Class AssignKMeans<P>

java.lang.Object
org.ddogleg.clustering.kmeans.AssignKMeans<P>
All Implemented Interfaces:
Serializable, AssignCluster<P>

public class AssignKMeans<P> extends Object implements AssignCluster<P>, Serializable
Implementation of AssignCluster for K-Means. Euclidean distance squared is used to select the best fit clusters to a point. This distance metric works well for hard assignment but can produce undesirable results for soft assignment, see JavaDoc.
See Also:
  • Constructor Details

  • Method Details

    • assign

      public int assign(P point)
      Description copied from interface: AssignCluster
      Assigns the point to cluster which is the best fit.
      Specified by:
      assign in interface AssignCluster<P>
      Parameters:
      point - Point which is to be assigned
      Returns:
      Index of the cluster from 0 to N-1
    • assign

      public void assign(P point, double[] fit)

      Soft assignment is done by summing the total distance of the point from each cluster. Then for each cluster its value is set to total minus its distance. The output array is then normalized by dividing each element by the sum.
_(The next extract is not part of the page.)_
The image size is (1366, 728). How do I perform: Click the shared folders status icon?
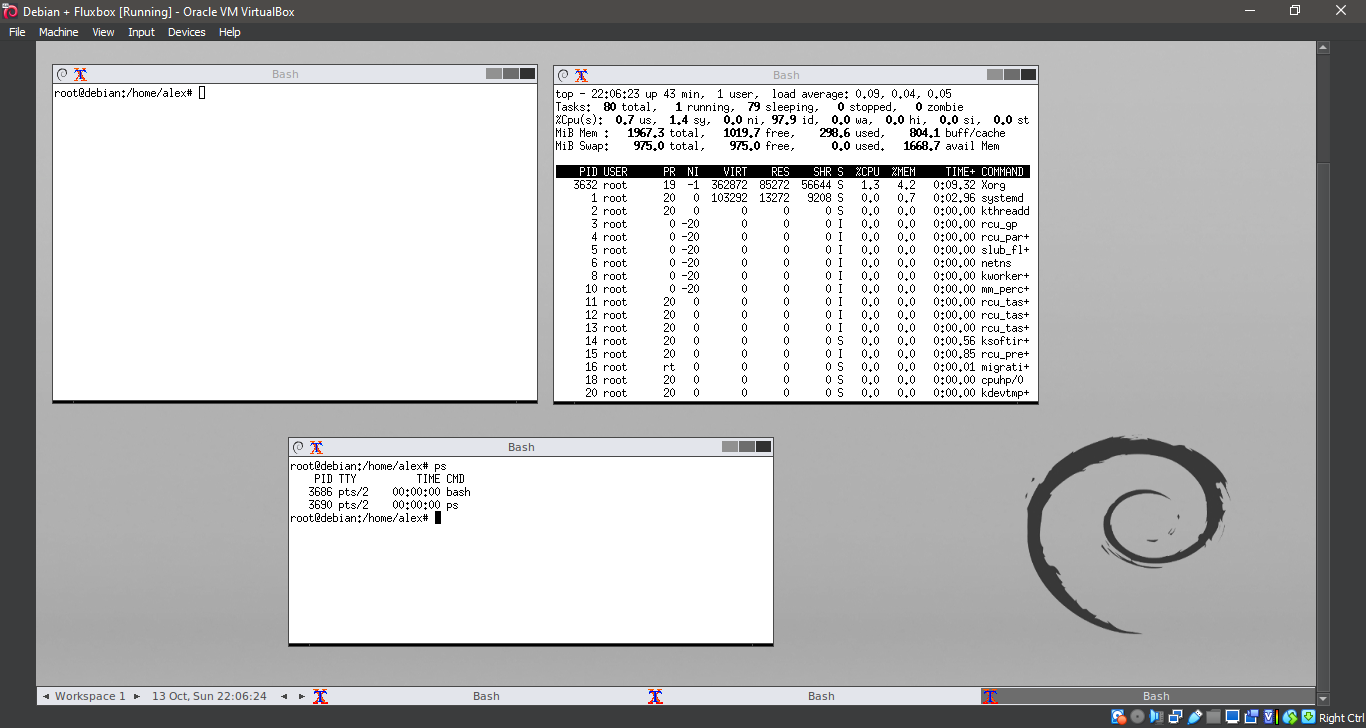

      When all clusters are approximately the same distance or one is clearly the closest this produces reasonable results. When multiple clusters are much closer than at least on other cluster then it effectively ignores the relative difference in distances between the closest points. There are several obvious heuristic "fixes" to this issue, but the best way to solve it is to simply use AssignGmm_F64 instead.

      Specified by:
      assign in interface AssignCluster<P>
      Parameters:
      point - Point which is to be assigned
      fit - Storage for relative fit quality of each cluster. Length must be at least the number of clusters.
    • getNumberOfClusters

      public int getNumberOfClusters()
      Description copied from interface: AssignCluster
      Total number of clusters.
      Specified by:
      getNumberOfClusters in interface AssignCluster<P>
      Returns:
      The total number of clusters.